11. Practice Direction 12.2 requires country guidance to be treated as authoritative in any subsequent appeal, so far as that appeal "depends upon the same or similar evidence." The evidence from the appellant was very different from that before the AIT in NM. He may have been still a minor when he left Somalia, but he was old enough know if his family had experienced any problems because of their Ashraf lineage. Far from having any problems, the appellant's father would appear to have been well-respected in the village, attracting enough students to his divinity classes to provoke the anger of Al Shabaab, who wished to impose their own Salafist/ Wahabi version of Islam on the population. When the panel in NM was taking evidence, the problems in Somalia mostly stemmed from the struggles between clan-based warlords, with minority groups falling prey to the depredations of armed militias. Subsequently, all that changed. Tired of this internecine clan rivalry, the population largely welcomed the Union of Islamic Courts, despite their imposition of Sharia law. Their dominance was short-lived, thanks to military intervention by Ethiopia, but Al Shabaab emerged to carry on a similar programme. Now, however, the forces of the legitimate government, with the support of the AMISOM contingents, have established government control over the greater part of Somalia. All of this is perfectly consistent with the appellant's being unaware of any Ashraf-related problem for his family. Country guidance is not a straight-jacket, and while Judge Grimes may have expressed herself in terms which were too wide-ranging, she was entitled to find that there was no risk to the appellant, either in his home area or in Mogadishu, because he belonged to the Ashraf folk.

12. The one error of law which I agree with Mr Cox does occur in the determination is where Judge Grimes considers whether returning to Mogadishu will pose an Article 3, as opposed to an Article 15(c), risk to the appellant. She takes comfort from the fact that the appellant will not be removed until after his 18th birthday, which will be in two months' time, but Mr Cox rightly points that for Article 3, as well as for asylum, the hypothetical question which must be asked is whether, as at the date of the hearing, the appellant would be at risk if he were back in his own country.
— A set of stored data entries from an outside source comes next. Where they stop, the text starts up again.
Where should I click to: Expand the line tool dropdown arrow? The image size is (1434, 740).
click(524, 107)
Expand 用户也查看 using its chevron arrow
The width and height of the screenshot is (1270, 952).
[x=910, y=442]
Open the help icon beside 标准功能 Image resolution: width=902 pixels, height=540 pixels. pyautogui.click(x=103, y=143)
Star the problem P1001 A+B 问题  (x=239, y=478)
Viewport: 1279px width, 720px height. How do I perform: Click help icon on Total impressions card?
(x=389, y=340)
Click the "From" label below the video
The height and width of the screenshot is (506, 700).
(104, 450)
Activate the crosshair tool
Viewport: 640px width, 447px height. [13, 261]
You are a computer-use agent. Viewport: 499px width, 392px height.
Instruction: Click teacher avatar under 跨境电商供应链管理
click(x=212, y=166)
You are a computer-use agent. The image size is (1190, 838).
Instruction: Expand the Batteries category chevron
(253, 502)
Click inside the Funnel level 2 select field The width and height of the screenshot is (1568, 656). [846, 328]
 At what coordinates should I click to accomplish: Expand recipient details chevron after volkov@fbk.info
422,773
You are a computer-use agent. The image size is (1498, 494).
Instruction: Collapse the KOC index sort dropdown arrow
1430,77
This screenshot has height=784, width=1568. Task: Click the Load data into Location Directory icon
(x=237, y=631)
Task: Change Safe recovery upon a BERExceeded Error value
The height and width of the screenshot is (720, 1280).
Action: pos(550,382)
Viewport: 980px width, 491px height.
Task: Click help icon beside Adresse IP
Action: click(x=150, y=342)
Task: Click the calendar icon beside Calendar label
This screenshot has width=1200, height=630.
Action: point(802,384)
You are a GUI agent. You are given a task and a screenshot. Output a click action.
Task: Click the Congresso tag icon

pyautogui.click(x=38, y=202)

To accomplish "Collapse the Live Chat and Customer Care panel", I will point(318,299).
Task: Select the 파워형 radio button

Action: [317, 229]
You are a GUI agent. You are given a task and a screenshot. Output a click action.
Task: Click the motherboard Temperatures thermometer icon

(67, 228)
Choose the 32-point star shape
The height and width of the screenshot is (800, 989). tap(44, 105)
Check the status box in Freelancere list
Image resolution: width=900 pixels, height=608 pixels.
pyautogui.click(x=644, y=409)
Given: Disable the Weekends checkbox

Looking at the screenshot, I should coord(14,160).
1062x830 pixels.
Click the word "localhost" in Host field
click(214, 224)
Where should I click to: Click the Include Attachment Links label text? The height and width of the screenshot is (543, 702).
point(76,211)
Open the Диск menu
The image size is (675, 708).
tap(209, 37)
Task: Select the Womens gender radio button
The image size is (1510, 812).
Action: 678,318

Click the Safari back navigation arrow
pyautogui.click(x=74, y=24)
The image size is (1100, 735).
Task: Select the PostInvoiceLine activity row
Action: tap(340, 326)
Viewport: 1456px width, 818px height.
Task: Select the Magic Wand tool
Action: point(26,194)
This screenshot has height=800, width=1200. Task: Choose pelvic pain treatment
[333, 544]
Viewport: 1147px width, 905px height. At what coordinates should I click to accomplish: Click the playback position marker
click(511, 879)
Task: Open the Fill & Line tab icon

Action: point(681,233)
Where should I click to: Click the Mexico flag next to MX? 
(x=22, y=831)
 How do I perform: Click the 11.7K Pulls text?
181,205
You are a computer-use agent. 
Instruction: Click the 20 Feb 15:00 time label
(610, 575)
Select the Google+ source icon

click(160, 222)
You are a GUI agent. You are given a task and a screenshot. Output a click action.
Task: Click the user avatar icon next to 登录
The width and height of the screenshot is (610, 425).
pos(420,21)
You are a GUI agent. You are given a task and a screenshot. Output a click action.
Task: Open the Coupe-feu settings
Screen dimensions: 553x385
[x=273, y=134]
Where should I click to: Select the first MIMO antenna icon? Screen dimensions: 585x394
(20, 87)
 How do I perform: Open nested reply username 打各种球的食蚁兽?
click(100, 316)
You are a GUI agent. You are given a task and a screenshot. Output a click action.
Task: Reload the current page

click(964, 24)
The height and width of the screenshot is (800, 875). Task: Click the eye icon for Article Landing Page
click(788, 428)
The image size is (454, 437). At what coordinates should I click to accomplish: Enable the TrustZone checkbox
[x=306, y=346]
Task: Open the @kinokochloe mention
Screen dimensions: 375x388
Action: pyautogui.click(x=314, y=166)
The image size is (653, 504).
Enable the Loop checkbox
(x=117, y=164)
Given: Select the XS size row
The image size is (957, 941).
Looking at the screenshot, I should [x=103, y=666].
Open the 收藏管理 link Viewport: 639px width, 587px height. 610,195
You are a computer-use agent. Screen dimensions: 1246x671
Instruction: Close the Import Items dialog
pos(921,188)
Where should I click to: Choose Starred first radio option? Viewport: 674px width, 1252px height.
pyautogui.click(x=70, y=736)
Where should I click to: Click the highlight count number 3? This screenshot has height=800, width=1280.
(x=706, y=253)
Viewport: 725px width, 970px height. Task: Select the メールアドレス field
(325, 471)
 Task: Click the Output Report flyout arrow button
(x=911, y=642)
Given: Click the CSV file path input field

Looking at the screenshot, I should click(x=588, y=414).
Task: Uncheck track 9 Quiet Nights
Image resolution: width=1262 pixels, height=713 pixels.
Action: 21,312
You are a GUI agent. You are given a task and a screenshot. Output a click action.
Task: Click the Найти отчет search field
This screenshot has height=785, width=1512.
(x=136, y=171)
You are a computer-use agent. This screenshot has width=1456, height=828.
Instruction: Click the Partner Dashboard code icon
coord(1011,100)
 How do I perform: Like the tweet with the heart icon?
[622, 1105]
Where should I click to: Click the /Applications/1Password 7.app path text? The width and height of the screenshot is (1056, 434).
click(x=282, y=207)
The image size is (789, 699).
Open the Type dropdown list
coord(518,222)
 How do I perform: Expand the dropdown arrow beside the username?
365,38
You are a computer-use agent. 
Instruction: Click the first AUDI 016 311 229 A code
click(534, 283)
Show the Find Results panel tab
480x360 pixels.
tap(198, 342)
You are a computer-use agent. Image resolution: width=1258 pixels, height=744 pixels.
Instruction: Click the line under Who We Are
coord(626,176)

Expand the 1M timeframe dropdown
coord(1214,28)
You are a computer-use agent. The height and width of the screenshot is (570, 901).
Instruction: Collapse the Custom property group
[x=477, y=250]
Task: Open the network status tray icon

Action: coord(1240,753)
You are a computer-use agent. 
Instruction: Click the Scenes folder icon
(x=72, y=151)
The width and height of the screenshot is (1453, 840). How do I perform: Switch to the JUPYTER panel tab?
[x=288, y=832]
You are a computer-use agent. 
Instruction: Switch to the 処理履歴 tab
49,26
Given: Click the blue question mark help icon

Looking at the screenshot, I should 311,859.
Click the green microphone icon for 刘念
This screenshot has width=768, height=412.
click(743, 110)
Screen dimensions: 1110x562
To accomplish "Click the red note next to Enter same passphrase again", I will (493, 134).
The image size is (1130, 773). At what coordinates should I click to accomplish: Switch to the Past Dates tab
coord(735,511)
13. The error is not a material one, however. The appellant had only recently been staying with his aunt in Mogadishu, and there were also uncles living in the city. Although he had apparently been unable to contact them, it was not unreasonable to suppose that he would be able to find them once he was back. In any event, this error would not constitute a basis for granting the appellant international protection at the present time, when he is no longer a minor. There is no 'corrective principle' in play, as explained in EU & ors (Afghanistan) [2013] EWCA Civ 32. That case also provides a complete answer to the complaint in the grounds, citing KA (Afghanistan) [2012] EWCA Civ 1014, that the Secretary of State did not carry out her duty to endeavour to trace the appellant's family members. The appellant cannot derive a benefit from that failure now, if he is not at risk on return to his own country.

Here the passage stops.